New method to measure cell voltages in operational PV modules


From pv magazine International

Scientists at Japan’s Teikyo University have proposed a new method to quantitatively estimate voltage cells in operational PV modules.

The new model – which the researchers describe in A proposal of a procedure to estimate a standard line for contactless estimation of a solar cell voltage in a module using modulated light, recently published in Electrical Engineering in Japan – is designed to estimate cell voltages in solar modules by irradiating the cells with a weak modulated laser light.
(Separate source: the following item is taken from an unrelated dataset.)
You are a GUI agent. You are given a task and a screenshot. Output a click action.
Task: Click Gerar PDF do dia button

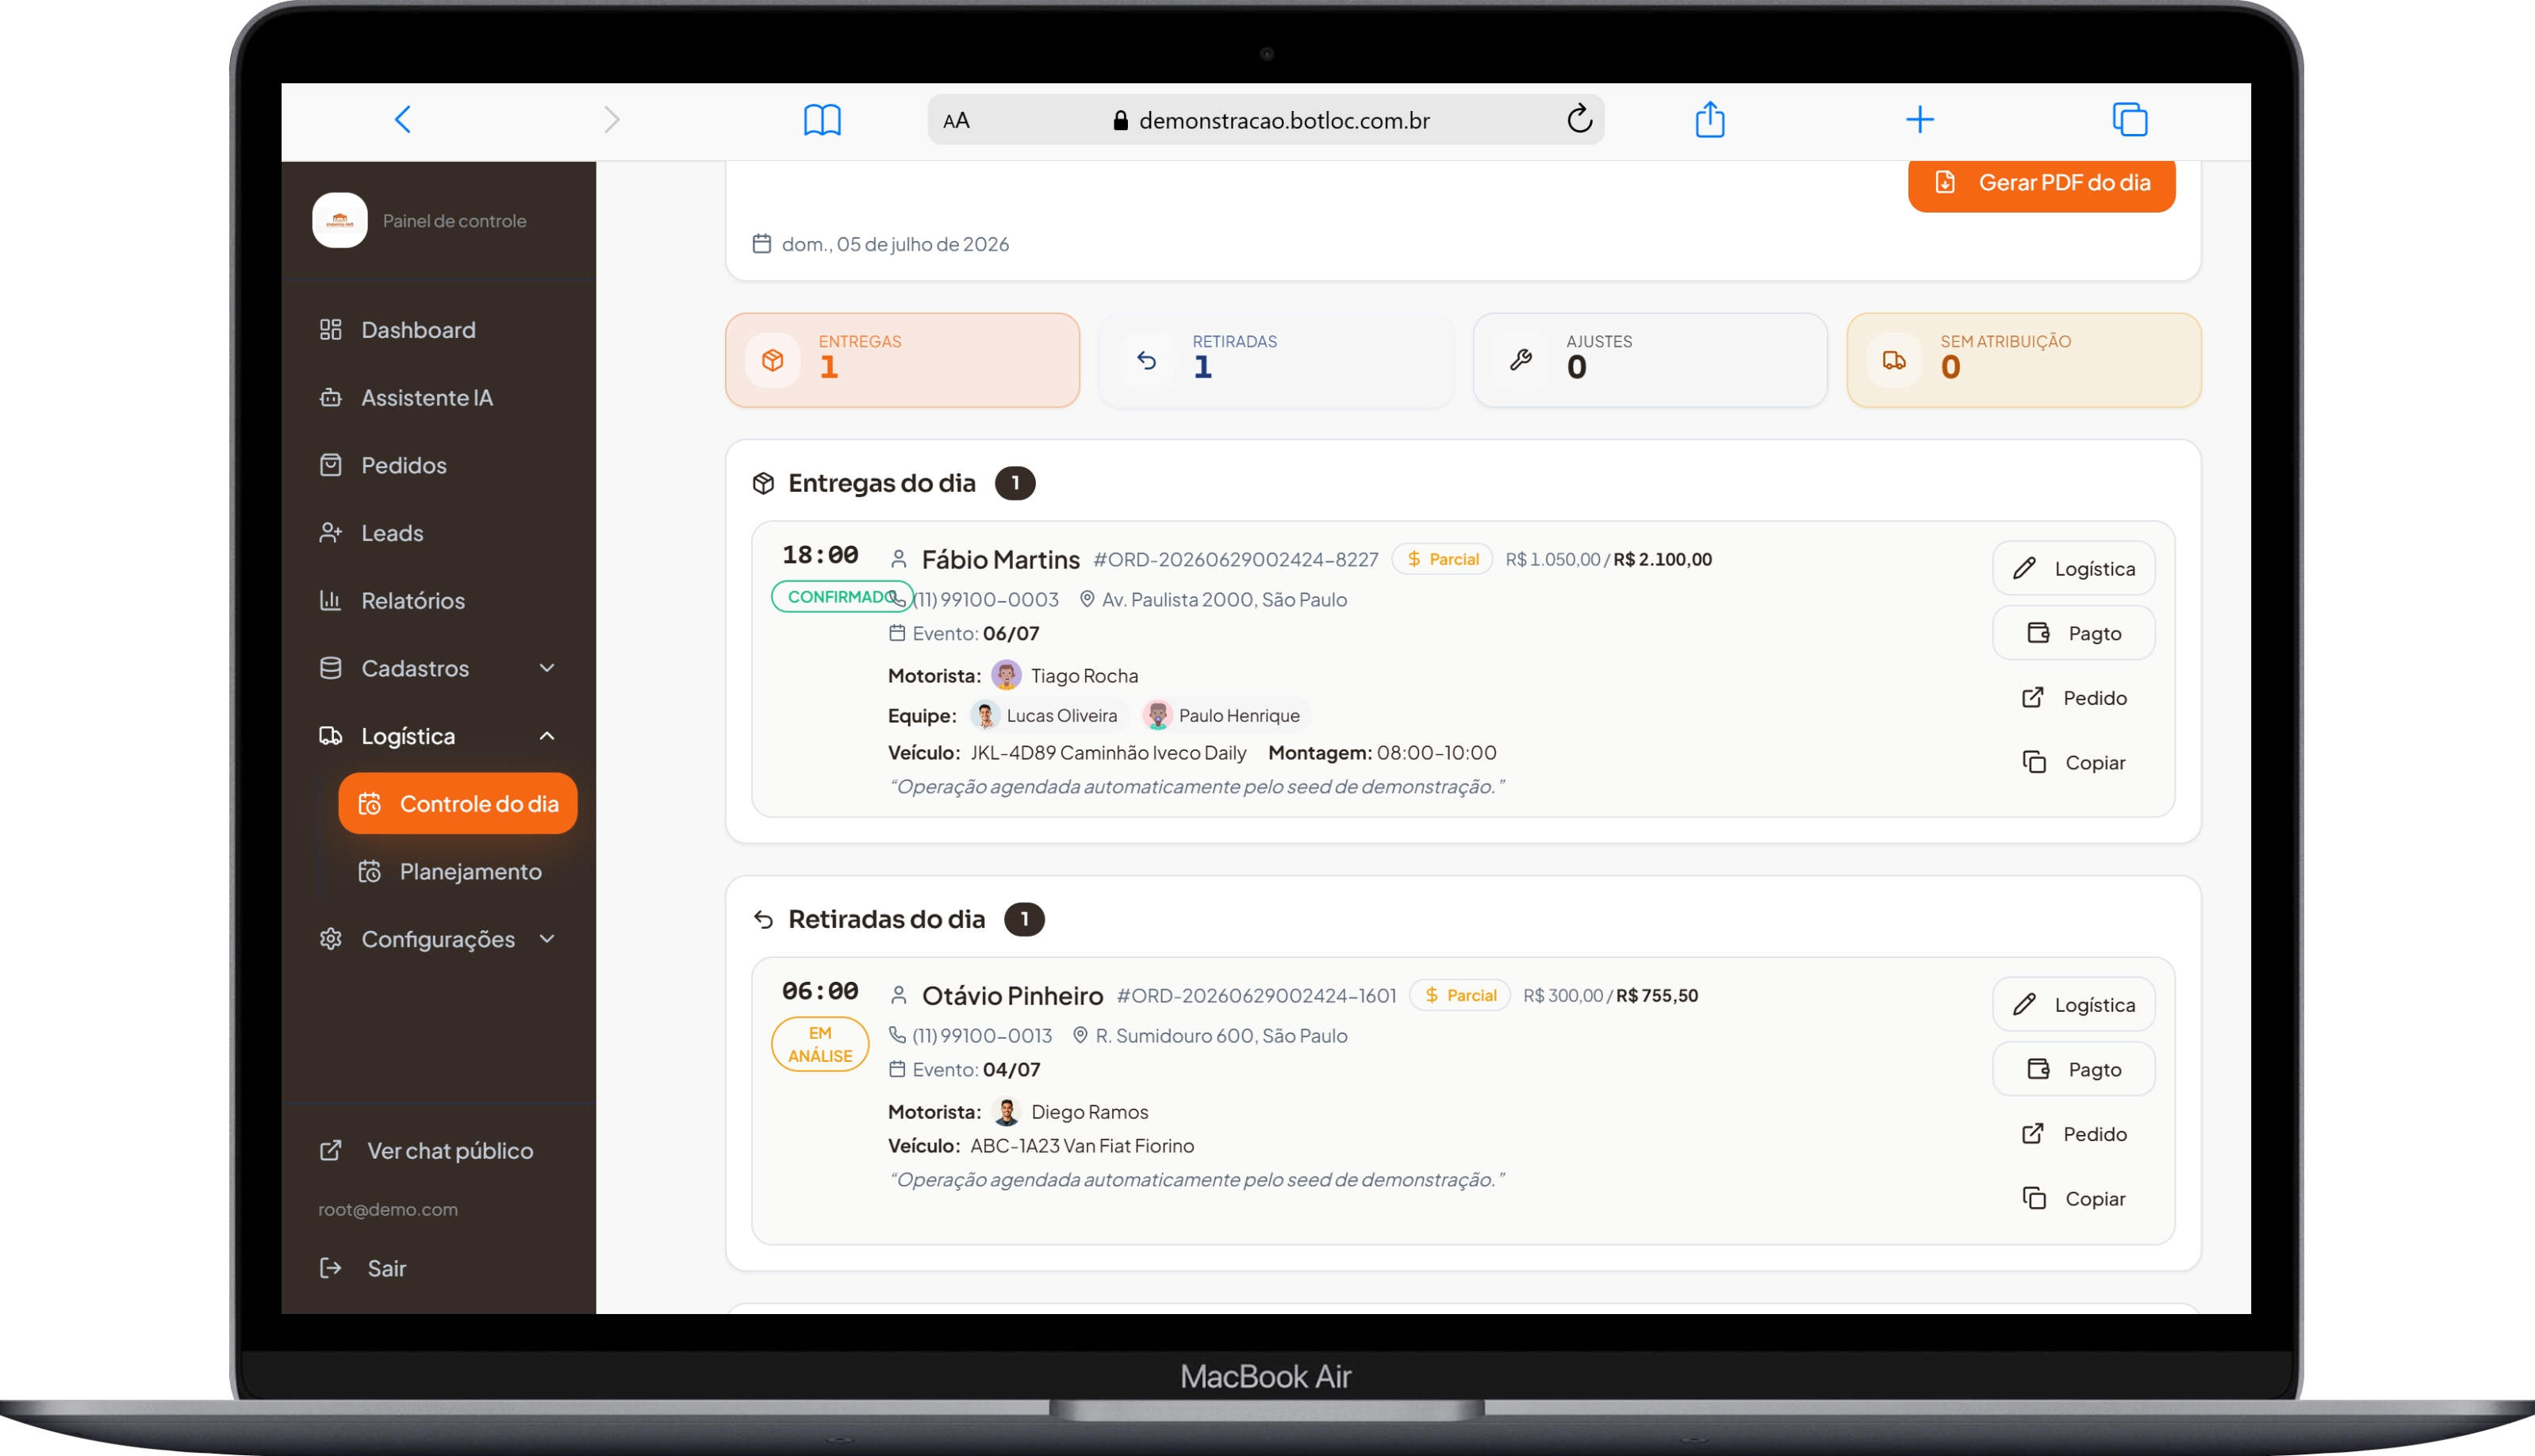[2041, 183]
The researchers said that they estimated a standard line model beforehand with partially shaded modules, and then applied that to the cell voltages in the panels under normal conditions without shading. The proposed model is based on the assumption that module-output response to a given cell irradiated with modulated light depends on a cell’s operating voltage.

“Utilizing the fact that cell voltage in a partially shaded module can be easily estimated, we proposed a quantitative model using a standard line to estimate cell voltage in a module under normal (nonshaded) conditions,” the research group stated.

When cells are irradiated with modulated light, their I‐V curve shifts toward positive current, and the current in other cells in a module remains unchanged, but the operating point changes only in the irradiated cell, they said. They tested the model on a PV module with five series‐connected identical polycrystalline cells through a solar simulator. The panel was irradiated with simulated sunlight from a height of about 36 cm, with the sunlight pulsing at 100 Hz around 120 W/m2.

Measuring the operating voltage of a solar cell in a PV module is key to detecting hot spots and other panel-degradation issues such as potential induced degradation (PID) peeling, cracking, and poor contacts. The research group said its proposed method can complement other technologies that measure cell voltages such as thermographic cameras, the measurement of I‐V curves, and electroluminescence (EL) imaging. They also claimed that the new model has the advantage of saving inspection time and effort, as the panels can be analyzed while they are actually operating, and not separated from the system.

The researchers said they could further improve the new method through the computational verification of modules that contain cells with varying performance levels. They could also rely on experimental verification using modules that operate under diverse conditions, and they could extend the standard line model to modules that contain cells with a low fill factor, among other things.